RockhopperFree Memberscuttler – Member
Just on the these numbers about bird to gun ratio it was me that made the original claim from memory, frankly reading an advert that was using language unfamiliar to me, so I could’ve been wrong. I can spot a £ so though so clearly remember it was £1400+VAT (which makes me think it’s corporate or invariably not done by an ‘individual’). So I win a fiver for answering the OP’s questionI know quite a few individuals who pay an awful lot more than that for a days shooting. When you’ve spent £55k on a Holland and Holland you need somewhere to show it off!
slowoldgitFree MemberDon’t forget the deadly windmills, which aren’t actually there, yet…
Non existent windfarms blamed for ‘disappearing’ eagles in Monadhliaths
doris5000Free Memberat Uni we found an estate where the owner provided us with cartridges and gave us full freedom to shoot as many pigeon and rabbits as we could. No game though. We were not efficient as only shot enough to eat, but it was great countryside and challenge. We lived in pigeon breast and rabbit for a whole term!
I think you’re confusing your own life with a plotline from Brideshead Revisited, old bean 😉
at my uni we kept a BB gun to threaten scrotes. And also gaffa taped the letterbox down so they couldn’t put fireworks through it. They set fire to our car instead. And the house next door
teamhurtmoreFree MemberScotland is a very civilised place to live and study doris!! It did have strong Brideshead aspects to it admittedly. The British Field Sports Scoeity had more student members than the NUS and the protest against cutting grants mustered about 5 people 😉
PigfaceFree Memberhttp://www.bbc.co.uk/news/uk-scotland-highlands-islands-37107652
Another one gone missing, 8 seems to be more that you can put down to a coincidence.
DaveFree MemberEvidently it’s down to windfarms, that haven’t been built yet…
Non existent windfarms blamed for ‘disappearing’ eagles in Monadhliaths
Funny how the ‘Bermuda Triangles’ for satellite tagged birds only occur over grouse moors…
Alpha1653Full MemberFunny how the ‘Bermuda triangles’ for satellite tagged birds only occur over grouse moors…

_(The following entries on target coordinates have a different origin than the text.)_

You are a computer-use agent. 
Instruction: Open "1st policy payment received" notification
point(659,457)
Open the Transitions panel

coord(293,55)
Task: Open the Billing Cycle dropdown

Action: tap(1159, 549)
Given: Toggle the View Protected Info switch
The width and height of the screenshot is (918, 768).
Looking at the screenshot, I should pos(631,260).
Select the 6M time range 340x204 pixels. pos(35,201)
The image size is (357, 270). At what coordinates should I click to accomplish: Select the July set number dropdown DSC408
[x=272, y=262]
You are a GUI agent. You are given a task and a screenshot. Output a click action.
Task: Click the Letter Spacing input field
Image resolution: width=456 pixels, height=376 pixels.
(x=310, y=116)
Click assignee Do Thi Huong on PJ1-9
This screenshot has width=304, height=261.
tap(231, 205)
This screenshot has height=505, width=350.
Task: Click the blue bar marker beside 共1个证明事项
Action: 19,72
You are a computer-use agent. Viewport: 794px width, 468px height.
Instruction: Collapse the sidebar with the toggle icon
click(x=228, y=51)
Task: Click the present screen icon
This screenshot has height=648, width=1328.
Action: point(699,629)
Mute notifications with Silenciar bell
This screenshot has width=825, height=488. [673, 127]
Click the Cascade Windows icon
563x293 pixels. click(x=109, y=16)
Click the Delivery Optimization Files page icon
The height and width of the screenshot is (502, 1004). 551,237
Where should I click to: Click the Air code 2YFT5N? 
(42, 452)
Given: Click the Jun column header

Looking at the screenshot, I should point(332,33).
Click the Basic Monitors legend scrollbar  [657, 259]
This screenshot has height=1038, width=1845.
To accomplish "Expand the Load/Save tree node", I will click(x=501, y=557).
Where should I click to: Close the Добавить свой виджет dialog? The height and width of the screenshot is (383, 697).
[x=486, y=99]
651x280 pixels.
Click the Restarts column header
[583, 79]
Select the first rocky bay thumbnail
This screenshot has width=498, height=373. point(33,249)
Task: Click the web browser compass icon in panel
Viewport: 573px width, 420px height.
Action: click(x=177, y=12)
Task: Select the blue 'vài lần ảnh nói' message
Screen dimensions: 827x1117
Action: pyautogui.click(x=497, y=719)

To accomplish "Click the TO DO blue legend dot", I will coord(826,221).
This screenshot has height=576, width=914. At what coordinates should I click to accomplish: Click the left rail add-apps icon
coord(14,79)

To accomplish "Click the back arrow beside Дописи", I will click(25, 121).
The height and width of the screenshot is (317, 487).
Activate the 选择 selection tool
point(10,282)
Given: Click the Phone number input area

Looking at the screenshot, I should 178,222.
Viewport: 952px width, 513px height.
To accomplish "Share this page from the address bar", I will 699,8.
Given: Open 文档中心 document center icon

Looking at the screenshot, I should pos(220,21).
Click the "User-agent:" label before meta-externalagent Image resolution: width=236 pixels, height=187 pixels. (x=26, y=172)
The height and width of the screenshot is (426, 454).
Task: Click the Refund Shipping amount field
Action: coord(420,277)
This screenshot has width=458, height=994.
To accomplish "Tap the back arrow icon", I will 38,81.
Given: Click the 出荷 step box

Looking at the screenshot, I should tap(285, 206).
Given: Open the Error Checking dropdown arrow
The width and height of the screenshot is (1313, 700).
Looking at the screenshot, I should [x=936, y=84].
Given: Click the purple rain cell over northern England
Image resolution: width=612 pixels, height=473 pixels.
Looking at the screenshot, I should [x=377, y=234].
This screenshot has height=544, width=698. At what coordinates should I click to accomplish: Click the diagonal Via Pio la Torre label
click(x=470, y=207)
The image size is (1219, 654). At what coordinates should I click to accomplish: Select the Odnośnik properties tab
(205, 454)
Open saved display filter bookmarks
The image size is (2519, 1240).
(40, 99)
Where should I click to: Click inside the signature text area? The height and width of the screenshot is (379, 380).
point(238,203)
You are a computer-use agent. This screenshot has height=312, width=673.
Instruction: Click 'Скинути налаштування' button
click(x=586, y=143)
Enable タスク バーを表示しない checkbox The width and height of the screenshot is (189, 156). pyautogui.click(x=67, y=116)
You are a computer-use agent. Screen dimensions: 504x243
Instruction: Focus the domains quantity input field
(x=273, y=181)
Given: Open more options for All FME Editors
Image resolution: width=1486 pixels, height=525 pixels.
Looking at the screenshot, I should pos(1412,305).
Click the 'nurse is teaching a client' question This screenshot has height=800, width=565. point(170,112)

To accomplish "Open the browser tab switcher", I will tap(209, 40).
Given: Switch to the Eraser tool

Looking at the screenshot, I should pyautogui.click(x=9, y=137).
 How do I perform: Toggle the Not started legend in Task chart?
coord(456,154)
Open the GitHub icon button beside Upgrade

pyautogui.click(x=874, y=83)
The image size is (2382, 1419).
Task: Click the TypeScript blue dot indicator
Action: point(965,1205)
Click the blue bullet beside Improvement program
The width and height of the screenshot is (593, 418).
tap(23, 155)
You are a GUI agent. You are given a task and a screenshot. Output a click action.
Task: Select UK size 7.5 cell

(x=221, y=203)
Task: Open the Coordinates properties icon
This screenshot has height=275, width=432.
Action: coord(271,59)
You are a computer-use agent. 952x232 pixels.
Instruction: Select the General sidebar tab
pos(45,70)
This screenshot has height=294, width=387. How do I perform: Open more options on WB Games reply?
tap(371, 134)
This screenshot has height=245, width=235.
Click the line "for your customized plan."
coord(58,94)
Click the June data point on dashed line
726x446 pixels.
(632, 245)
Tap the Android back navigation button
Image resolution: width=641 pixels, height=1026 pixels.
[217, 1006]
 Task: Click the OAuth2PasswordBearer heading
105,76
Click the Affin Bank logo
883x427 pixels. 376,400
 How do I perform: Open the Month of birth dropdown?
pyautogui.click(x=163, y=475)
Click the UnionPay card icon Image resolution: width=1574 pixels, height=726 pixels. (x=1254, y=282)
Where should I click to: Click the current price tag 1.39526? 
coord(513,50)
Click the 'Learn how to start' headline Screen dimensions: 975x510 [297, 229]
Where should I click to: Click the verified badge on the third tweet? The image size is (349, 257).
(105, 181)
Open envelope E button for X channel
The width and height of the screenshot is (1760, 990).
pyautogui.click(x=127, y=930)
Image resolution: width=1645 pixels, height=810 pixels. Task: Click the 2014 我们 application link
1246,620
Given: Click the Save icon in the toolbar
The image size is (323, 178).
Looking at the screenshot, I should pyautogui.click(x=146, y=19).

Literally just read your post and then saw this appear on Twitter: http://www.chrispackham.co.uk/news/rspb-news-release
Very sad that this is happening and that some people are pathetic enough to turn a blind eye just so they can shoot some birds.
mrmoFree MemberIs it coincidence that NInfan is a brexiter and obviously experts are claiming that grouse moors and their management are causing issues????
ninfanFree Memberexperts
Do all ‘experts’ have the same opinion, or are the ones you choose to listen to all coincidentally members of LACS like Avery?
PigfaceFree MemberChickens pheasants, pheasants chickens if only we could find an expert who knows the difference
ninfanFree MemberNatural England seemed to know the difference: http://tinyurl.com/zo6aph7
stevenmenmuirFree MemberDunno about pheasants and chickens but I know weasels are weasily recognised and stoats are stoatally different.
PigfaceFree MemberAll your bluff and bluster and you still can’t back up your lie, you truly are pitiful.